My husband is a 33 yo ESRD patient relatively new to PD.
I wish the neph would manage his medications. All the Neph prescribes for him is Hectoral and Lasix (which makes the gout worse).

It seems the neph has this attitude that if it’s not STRICLY renal in nature, he shouldn’t deal with it. When hubby complains to him about nausea for instance, he tells him he needs an EGD esophagram with a gastro doc. Yet, everything I’ve read leads me to believe that nausea is not strictly uncommon in PD patients, depending on how their cath lays.

Hubby also has groin pain with treatments, so neph says he needs to see urologist, again, probably a matter of cath placement or dialysite flow.
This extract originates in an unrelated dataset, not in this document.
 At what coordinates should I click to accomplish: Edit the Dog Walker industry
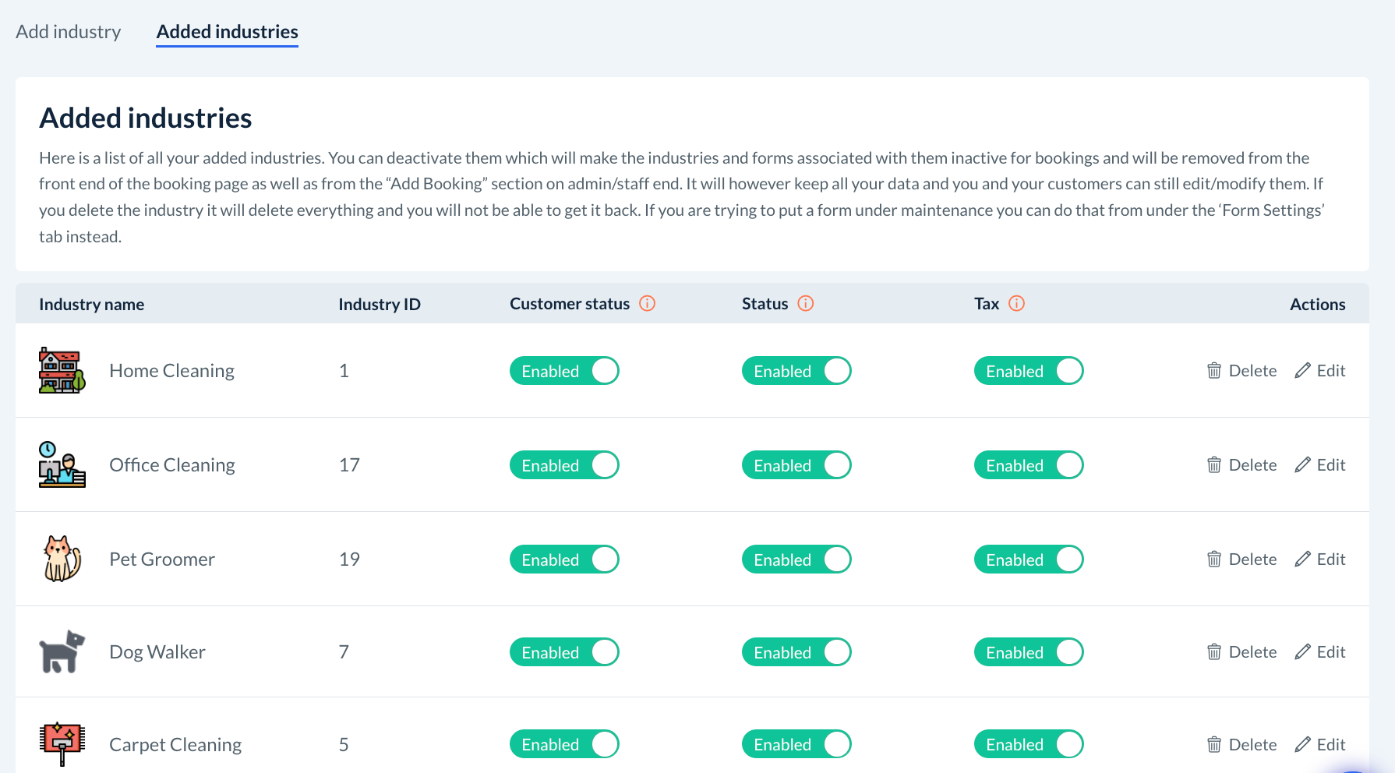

We’re not going through a lot of expensive, unnecessary and uncomfortable testing just because this guy seems single-minded. Hubby had an upper and lower GI a few years ago, and everything is fine.

For the gout pain, he wants him to see an orthopaedist. Which could take weeks and we’re willing to go, but how much pain should he be in in the meantime? Also, wouldn’t a Rheumatologist make more sense for gout, anyway?

Sometimes I think this guy gets paid ‘per referral’! :slight_smile:

Does your husband have other nephrologist options where you live who would be covered by your insurance? Even if you choose not to avail yourself of them, knowing that you have options may ease some of your frustration–because at least then you’re choosing to stay with a doctor who isn’t meeting your husband’s needs.

It’s possible that the catheter not in the correct place causing pain and/or not allowing all the fluid to drain off. A displaced cathether can be found by x-ray. A urologist could find if your husband has an infection in his urinary tract, but I’m not sure that this specialty would be the best to find a catheter that was not where it’s supposed to be.

So far as gout, I’d suggest that your husband see a rheumatologist. They deal with arthritis and other similar conditions and know much more about new treatments for people with gout. If he’s tried all the medicines that are usually used – nonsteroidal anti-inflammatory drugs (NSAIDs), prednisone, and colchicine (used in the first 12 hours), he might be interested in participating in a clinical trial. You can read about clinical trials at:
www.clinicaltrials.gov

So far as his GI tract, even if he had a perfect GI tract a few years ago, he could have developed polyps or diverticuli which are small pouches in the intestine that can get infected causing a condition called diverticulosis.

As others have written, you might want to consider all options for nephrologists in your area if you’re not satisfied with the care his nephrologist is providing. In most cases, people do have choices.